-- SOURCE TEXT follows --
Goodell’s kingdom is flourishing

At the commissioner’s annual “State of the Union” address last year at the Super Bowl in Dallas, Roger Goodell stood in front of a room of starving reporters, each one eager to feast on a host of pressing league issues.

With the dark clouds of a looming lockout hovering over his head, NFLPA Ppesident DeMaurice Smith holding equally attended press conferences each day and a pending Super Bowl ticket fiasco ahead, Goodell fended off reporters’ queries like Reggie Bush evading tacklers.

If last year’s Super Bowl Friday news conference was a scene from a bloodthirsty jungle, this year’s was a landscape Photoshopped right from a beach. Soft questions, respected reporters from cities across the country essentially begging King Roger to bless their town with Super Bowls of their own, and a smiling — almost jovial — Goodell made for what has to go down as one of easiest “State of the Union” news conferences a commissioner’s ever presided over.

Any why wouldn’t it be easy?

King Roger’s got it pretty good these days.

In a matter of 12 months, the league went from being an overstuffed rocky ship on choppy waters to the most successful American business not named Facebook. Locked up with labor peace and record TV contracts for the next 10 years, the NFL is in incredible shape. The league’s never made more money, and that faucet doesn’t seem to be stopping any time soon. Players are happy, owners are happy, the TV networks are happy, the fans are happy and, hell, the commissioner seems downright cheery.
-- SOURCE TEXT concluded --
-- RECORDS SHOWN follows --
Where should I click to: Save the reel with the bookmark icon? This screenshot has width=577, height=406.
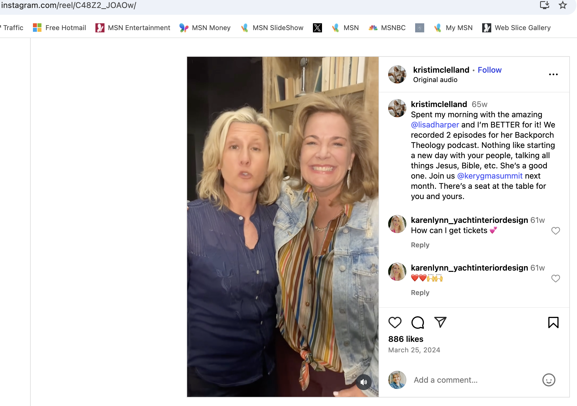[x=553, y=323]
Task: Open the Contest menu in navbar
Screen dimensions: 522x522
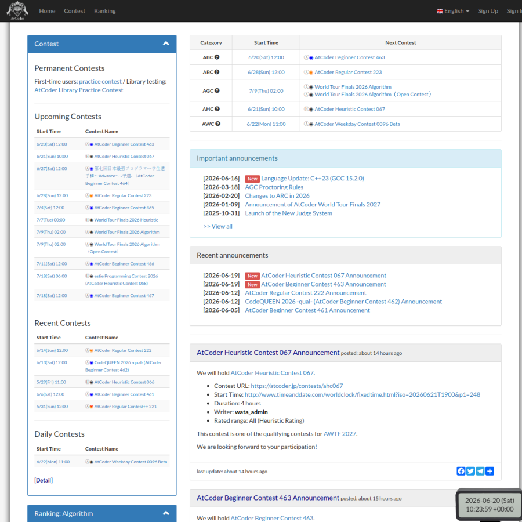Action: coord(75,11)
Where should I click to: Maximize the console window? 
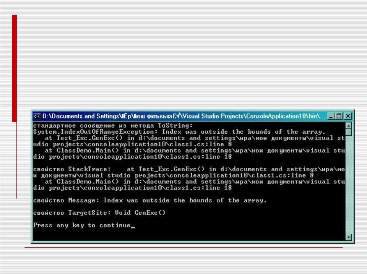(x=339, y=116)
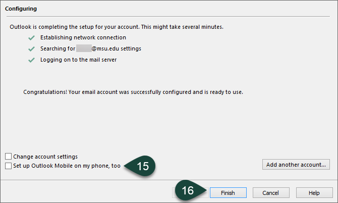Click the checkmark next to Searching for settings
The image size is (338, 203).
(x=31, y=48)
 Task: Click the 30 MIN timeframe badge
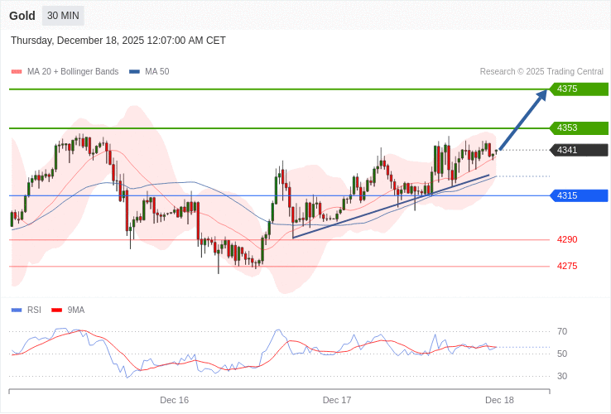pos(63,16)
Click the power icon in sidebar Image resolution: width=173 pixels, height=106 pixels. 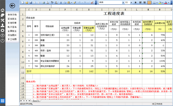[3, 41]
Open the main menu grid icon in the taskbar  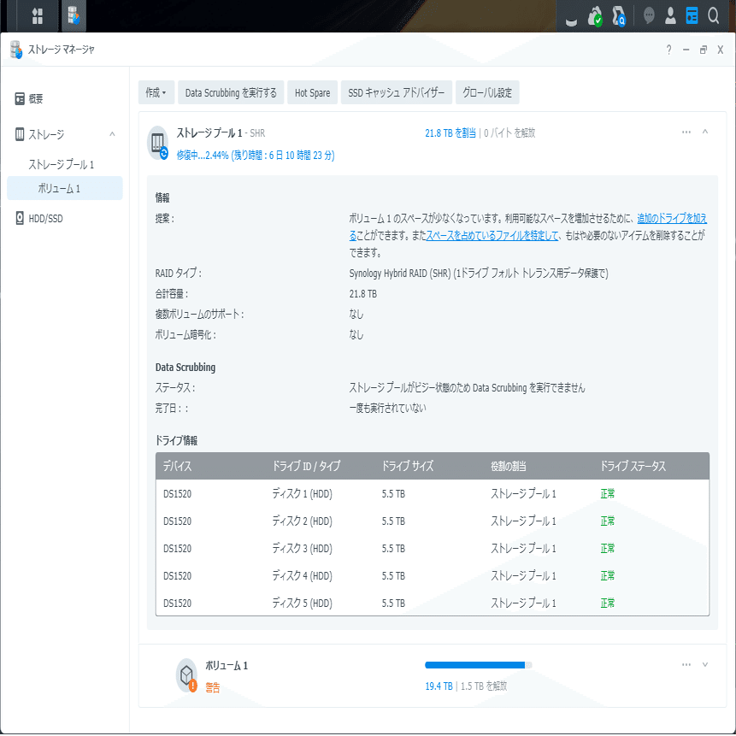pyautogui.click(x=36, y=15)
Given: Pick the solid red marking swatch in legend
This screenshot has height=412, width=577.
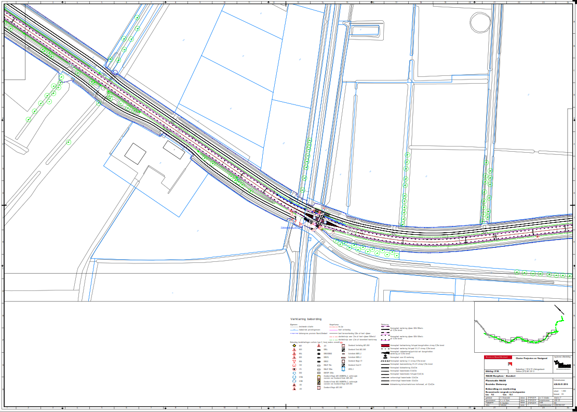Looking at the screenshot, I should [x=385, y=345].
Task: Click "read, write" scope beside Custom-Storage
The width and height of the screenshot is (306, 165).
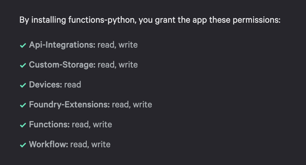Action: [x=118, y=65]
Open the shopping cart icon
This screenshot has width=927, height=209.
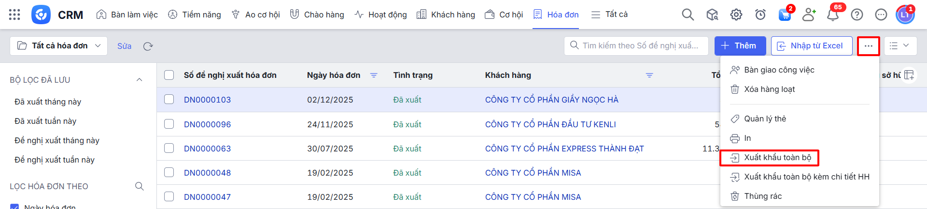(x=785, y=15)
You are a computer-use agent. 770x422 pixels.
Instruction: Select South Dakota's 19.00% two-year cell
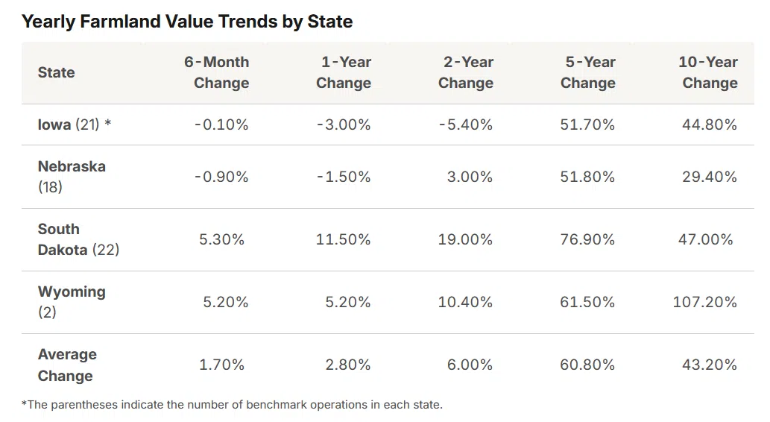pyautogui.click(x=465, y=239)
-- RECORDS SHOWN concluded --
* **BRIEF**: Restate everything in the piece on Goodell from "Goodell’s kingdom is" down to "Bush evading tacklers.", putting "work stoppage" wherever "lockout" appears.

* **SOLUTION FOR THIS PROBLEM**:
Goodell’s kingdom is flourishing

At the commissioner’s annual “State of the Union” address last year at the Super Bowl in Dallas, Roger Goodell stood in front of a room of starving reporters, each one eager to feast on a host of pressing league issues.

With the dark clouds of a looming work stoppage hovering over his head, NFLPA Ppesident DeMaurice Smith holding equally attended press conferences each day and a pending Super Bowl ticket fiasco ahead, Goodell fended off reporters’ queries like Reggie Bush evading tacklers.